Des manifestants libanais déçus retournent dans la rue, exigeant la sortie de l'impasse

  • «Les soldats ne peuvent plus subvenir aux besoins de leur famille ni même payer le transport pour aller et revenir du travail», déclare Akar
  • 170 jours sont passés depuis la nomination de Hariri pour former un nouveau gouvernement

BEYROUTH: Les fortes pluies de samedi après-midi ont empêché un grand nombre de personnes de participer à une «Journée de la rage» au cœur de Beyrouth, annoncée par les groupes du 17 octobre qui exigent un gouvernement de transition doté de pouvoirs législatifs exceptionnels.

Ces groupes tentent de réactiver les manifestations contre la classe politique qu'ils accusent de corruption.

Waddah Sadek, directeur adjoint de l'initiative «Je suis une ligne rouge», déclare à Arab News: «Nous soutenons ces manifestations. L'objectif de cette journée était de mobiliser les étudiants des écoles et des universités pour encourager les gens à retourner progressivement dans la rue pour exprimer leur colère.
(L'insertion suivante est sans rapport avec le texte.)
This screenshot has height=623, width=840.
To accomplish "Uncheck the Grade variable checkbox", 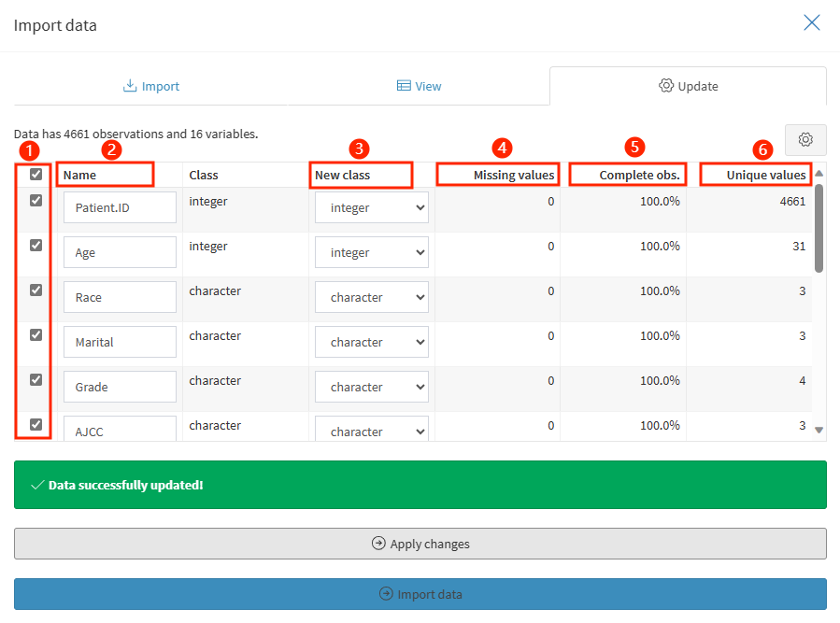I will coord(36,379).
Les lieux de protestation étaient vides ces derniers mois en raison du coronavirus et les gens sont déçus car les expériences précédentes n'ont pas mené à un changement au niveau gouvernemental.

Sadek a évoqué « les erreurs récentes des manifestants, causées par des différends sur des problèmes mineurs qui auraient pu être évités ».
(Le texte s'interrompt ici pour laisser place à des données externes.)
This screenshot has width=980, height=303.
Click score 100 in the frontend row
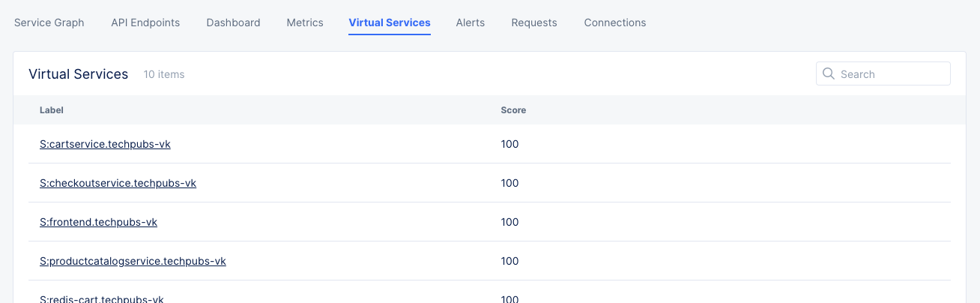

Sadek déclare que « les principaux groupes révolutionnaires, les partis politiques d'opposition, les politiciens indépendants et les personnalités intellectuelles annonceront la formation d'un front politique d'opposition d'ici la fin du mois d'avril, qui s’appuie sur un programme politique visant à former un gouvernement qui sauverait le pays.

«La classe politique actuelle est incapable de former un gouvernement alternatif. Tout gouvernement qu'ils formeront ne sera que la réplique de l’actuel », dit-il.

Le juge Shoukri Sader, qui a été chef du Conseil d'Etat Shoura avant de prendre sa retraite, déclare à Arab News: «Si les manifestants ne s'unissent pas, les mêmes politiciens seront élus en 2022. Ceux qui sont au pouvoir cherchent maintenant à nous diviser. Si nous présentons trois listes électorales aux prochaines élections législatives, ils nous battront. Aujourd'hui, nous risquons notre présence. Nous ne pouvons pas rester divisés ; par conséquent, nous formons un front politique pour unifier les votes et les priorités. »

Il ajoute : «Nous ne pouvons pas jouer leur jeu; ils ne sont pas d’accord sur la nature et le quota du gouvernement. Nous, en revanche, devons nous unir et mettre de côté nos petites différences.

«De grands groupes de manifestants communiquent via Whatsapp et Facebook et chacun d'eux a ses propres revendications et opinions. Ce qu'il faut à ces groupes à ce stade, c'est être mûrs et conscients, avant d'essayer de réveiller la majorité silencieuse des Libanais qui souffrent.

«Les militants doivent s'entendre sur les priorités et ne doivent pas forcer les autres à les suivre. Les gens ont quitté leurs partis politiques et nous ont rejoints pour ne pas être forcés de suivre des politiciens et des partisans de l’opposition, ni d'être marginalisés.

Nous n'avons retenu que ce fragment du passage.